Um die Notizen zu analysieren, arbeitete Gharib mit seinen Kollegen Chris Roh (zu der Zeit Postdoktorand am Caltech und jetzt Assistenzprofessor an der Cornell University) und Flavio Noca von der University of Applied Sciences and Arts Western Switzerland in Genf (Schweiz) zusammen.
Noca lieferte Übersetzungen von da Vincis italienischen Notizen (die in seiner berühmten linkshändigen Spiegelschrift verfasst sind, welche man von rechts nach links liest). Das Trio grübelte über die Diagramme des Manuskripts nach.
In den Notizen beschreibt da Vinci ein Experiment, in dem ein Wasserkrug entlang einer geraden Linie parallel zum Boden bewegt wird und entweder Wasser oder ein körniges Material (höchstwahrscheinlich Sand) auskippt. Seine Notizen machen deutlich, dass er sich dessen bewusst war, dass das Wasser oder der Sand nicht mit einer konstanten Geschwindigkeit herabfällt, sondern dass es beschleunigt. Auch war ihm bewusst, dass das Material horizontal nicht mehr beschleunigt, weil es nicht länger von dem Krug beeinflusst wird, und dass seine Beschleunigung allein nach unten aufgrund der Gravitation erfolgt.
Wenn sich der Krug mit einer konstanten Geschwindigkeit bewegt, ist die Linie aus herabfallendem Material vertikal, also entsteht kein Dreieck. Wenn sich der Krug mit einer konstanten Rate beschleunigt, beschreibt die von dem fallenden Material erzeugte Linie eine gerade, aber schräge Linie, die dann ein Dreieck bildet. Und wie da Vinci in einem Schlüsseldiagramm hervorhob, erzeugt das fallende Material ein gleichseitiges Dreieck, wenn der Krug mit derselben Rate beschleunigt wird wie die Gravitation das fallende Material beschleunigt. Das ist es, was Gharib ursprünglich bemerkte und was da Vinci mit der Notiz “Equatione di Moti” oder “Äquivalenz der Bewegungen” betonte.

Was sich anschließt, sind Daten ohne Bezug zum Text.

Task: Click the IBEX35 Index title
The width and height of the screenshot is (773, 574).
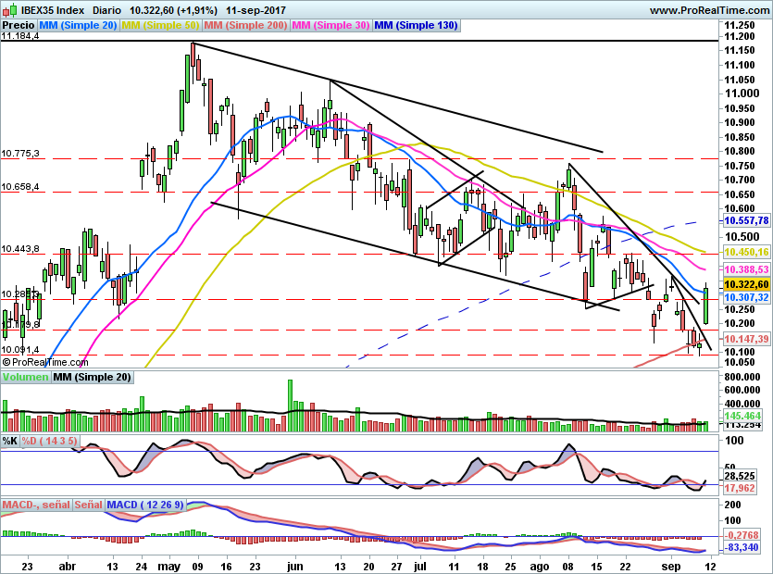Action: click(47, 9)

Da Vinci wollte diese Beschleunigung mathematisch beschreiben. Hier traf er den Autoren der Studie zufolge nicht richtig ins Schwarze. Um da Vincis Prozess zu verfolgen, nutzte das Team Computermodelle zur Durchführung seines Wasserkrugexperiments. Dabei wurde da Vincis Fehler offensichtlich.
“Wir sahen, dass Leonardo damit rang, aber er modellierte es so, dass die Distanz des fallenden Objekts proportional zu 2t ist anstatt proportional zu t2, wobei t die Zeit darstellt”, sagte Roh. “Das ist falsch, aber später stellten wir fest, dass er diese Art von falscher Gleichung auf die korrekte Weise anwandte.” In seinen Notizen illustrierte da Vinci ein Objekt, das bis zu vier Zeitintervalle lang fällt – eine Zeitspanne, bei der die Graphen beider Gleichungen eng beieinander verlaufen.
“Wir wissen nicht, ob da Vinci weitere Experimente durchführte oder seine Fragestellung tiefgehender untersuchte”, sagte Gharib. “Aber die Tatsache, dass er sich mit diesem Problem auf diese Art auseinandersetzte – in den frühen 1500er Jahren – demonstriert, wie weit voraus seine Denkweise tatsächlich war.”
Die Studie trägt den Titel “Leonardo da Vinci’s Visualization of Gravity as a Form of Acceleration“.